Heather Evans
Heather Evans is the Deputy Assistant Secretary for Manufacturing for the International Trade Administration. In this role, she directs the U.S. Department of Commerce’s efforts to advance the global competitiveness of manufacturing industries through the development and execution of international trade and investment policies and promotion strategies. She oversees the Office of Transportation and Machinery, the Office of Energy and Environmental Industries, and the Office of Health and Information Technology.

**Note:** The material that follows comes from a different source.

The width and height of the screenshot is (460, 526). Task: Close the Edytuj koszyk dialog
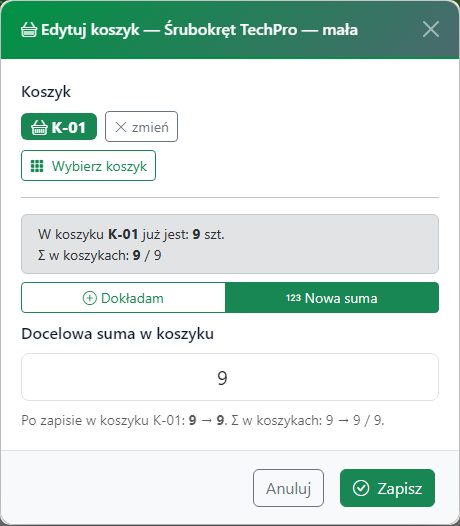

Evans joined ITA after working at the National Institute of Standards and Technology (NIST) for over a decade. Most recently, she served as Director of the NIST Program Coordination Office in the Office of the Under Secretary, leading efforts on policy, budget, and strategy issues for the institute. Before that, she served as NIST Liaison and Senior Technology Advisor in the Office of Policy and Strategic Planning at Commerce, where she led efforts on international standards, cybersecurity, and emerging technologies including artificial intelligence for the Department. Heather was part of the initial team at NIST that built the foundation of the National Network for Manufacturing Innovation, now known as Manufacturing USA. She led many change initiatives across NIST, including data-driven studies and staff engagements to address inequity, which led to the establishment of a new NIST-wide office of diversity, equity, and inclusion. As a 2008-2010 AAAS Science and Technology Policy fellow in the National Nanotechnology Coordination Office and the White House Office of Science and Technology Policy, she was part of the Emerging Technologies Interagency Policy Committee that developed principles for the oversight and regulation of emerging technologies, including nanotechnology and synthetic biology.
Evans was a Humboldt Postdoctoral Research Fellow in Germany and holds a doctorate in materials science from the University of California Santa Barbara and bachelor’s degree in physics from Macalester College in St. Paul, Minnesota. She and her husband Chris, another science and technology policy wonk, live in Alexandria, VA.